# Task requirements:
Repeat every entry in full. Match each line exactly.

# Extracted records:

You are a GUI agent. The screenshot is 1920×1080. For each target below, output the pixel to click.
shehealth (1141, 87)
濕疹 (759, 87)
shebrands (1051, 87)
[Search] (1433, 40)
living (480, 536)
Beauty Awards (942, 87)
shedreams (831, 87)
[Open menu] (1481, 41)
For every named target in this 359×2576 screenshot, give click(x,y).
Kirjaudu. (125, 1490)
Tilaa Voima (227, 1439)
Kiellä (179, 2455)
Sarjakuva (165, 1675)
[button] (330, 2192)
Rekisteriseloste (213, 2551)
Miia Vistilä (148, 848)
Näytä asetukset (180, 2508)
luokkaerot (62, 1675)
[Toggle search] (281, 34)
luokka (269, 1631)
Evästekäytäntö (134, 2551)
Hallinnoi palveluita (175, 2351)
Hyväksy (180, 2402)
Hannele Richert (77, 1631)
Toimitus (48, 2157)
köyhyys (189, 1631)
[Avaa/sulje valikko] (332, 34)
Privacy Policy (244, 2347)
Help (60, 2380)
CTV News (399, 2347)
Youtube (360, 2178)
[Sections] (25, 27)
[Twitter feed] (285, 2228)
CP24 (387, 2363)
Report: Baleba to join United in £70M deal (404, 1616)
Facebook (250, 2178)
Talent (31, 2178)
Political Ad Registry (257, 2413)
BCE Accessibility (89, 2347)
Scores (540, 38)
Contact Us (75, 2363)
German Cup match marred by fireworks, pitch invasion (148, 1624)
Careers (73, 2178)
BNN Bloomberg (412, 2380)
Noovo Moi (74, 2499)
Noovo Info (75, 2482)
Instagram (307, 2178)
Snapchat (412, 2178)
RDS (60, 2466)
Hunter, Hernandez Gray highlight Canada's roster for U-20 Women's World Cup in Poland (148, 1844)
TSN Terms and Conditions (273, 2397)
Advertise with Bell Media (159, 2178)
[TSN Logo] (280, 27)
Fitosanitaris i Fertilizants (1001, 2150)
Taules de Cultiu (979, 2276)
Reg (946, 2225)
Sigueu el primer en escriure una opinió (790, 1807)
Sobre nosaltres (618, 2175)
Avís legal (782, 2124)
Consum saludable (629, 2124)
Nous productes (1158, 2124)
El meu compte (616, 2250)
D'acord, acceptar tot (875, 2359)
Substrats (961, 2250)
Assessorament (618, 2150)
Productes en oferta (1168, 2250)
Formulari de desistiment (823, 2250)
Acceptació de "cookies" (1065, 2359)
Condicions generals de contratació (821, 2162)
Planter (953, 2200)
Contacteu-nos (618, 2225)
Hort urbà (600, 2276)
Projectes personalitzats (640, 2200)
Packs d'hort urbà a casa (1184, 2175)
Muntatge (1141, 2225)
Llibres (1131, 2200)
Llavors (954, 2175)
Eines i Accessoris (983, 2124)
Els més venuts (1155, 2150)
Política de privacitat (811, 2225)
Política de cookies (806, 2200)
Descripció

# Response to this task:
You are a GUI agent. The screenshot is 1920×1080. For each target below, output the pixel to click.
shehealth (1141, 87)
濕疹 (759, 87)
shebrands (1051, 87)
[Search] (1433, 40)
living (480, 536)
Beauty Awards (942, 87)
shedreams (831, 87)
[Open menu] (1481, 41)
For every named target in this 359×2576 screenshot, give click(x,y).
Kirjaudu. (125, 1490)
Tilaa Voima (227, 1439)
Kiellä (179, 2455)
Sarjakuva (165, 1675)
[button] (330, 2192)
Rekisteriseloste (213, 2551)
Miia Vistilä (148, 848)
Näytä asetukset (180, 2508)
luokkaerot (62, 1675)
[Toggle search] (281, 34)
luokka (269, 1631)
Evästekäytäntö (134, 2551)
Hallinnoi palveluita (175, 2351)
Hyväksy (180, 2402)
Hannele Richert (77, 1631)
Toimitus (48, 2157)
köyhyys (189, 1631)
[Avaa/sulje valikko] (332, 34)
Privacy Policy (244, 2347)
Help (60, 2380)
CTV News (399, 2347)
Youtube (360, 2178)
[Sections] (25, 27)
[Twitter feed] (285, 2228)
CP24 (387, 2363)
Report: Baleba to join United in £70M deal (404, 1616)
Facebook (250, 2178)
Talent (31, 2178)
Political Ad Registry (257, 2413)
BCE Accessibility (89, 2347)
Scores (540, 38)
Contact Us (75, 2363)
German Cup match marred by fireworks, pitch invasion (148, 1624)
Careers (73, 2178)
BNN Bloomberg (412, 2380)
Noovo Moi (74, 2499)
Noovo Info (75, 2482)
Instagram (307, 2178)
Snapchat (412, 2178)
RDS (60, 2466)
Hunter, Hernandez Gray highlight Canada's roster for U-20 Women's World Cup in Poland (148, 1844)
TSN Terms and Conditions (273, 2397)
Advertise with Bell Media (159, 2178)
[TSN Logo] (280, 27)
Fitosanitaris i Fertilizants (1001, 2150)
Taules de Cultiu (979, 2276)
Reg (946, 2225)
Sigueu el primer en escriure una opinió (790, 1807)
Sobre nosaltres (618, 2175)
Avís legal (782, 2124)
Consum saludable (629, 2124)
Nous productes (1158, 2124)
El meu compte (616, 2250)
D'acord, acceptar tot (875, 2359)
Substrats (961, 2250)
Assessorament (618, 2150)
Productes en oferta (1168, 2250)
Formulari de desistiment (823, 2250)
Acceptació de "cookies" (1065, 2359)
Condicions generals de contratació (821, 2162)
Planter (953, 2200)
Contacteu-nos (618, 2225)
Hort urbà (600, 2276)
Projectes personalitzats (640, 2200)
Packs d'hort urbà a casa (1184, 2175)
Muntatge (1141, 2225)
Llibres (1131, 2200)
Llavors (954, 2175)
Eines i Accessoris (983, 2124)
Els més venuts (1155, 2150)
Política de privacitat (811, 2225)
Política de cookies (806, 2200)
Descripció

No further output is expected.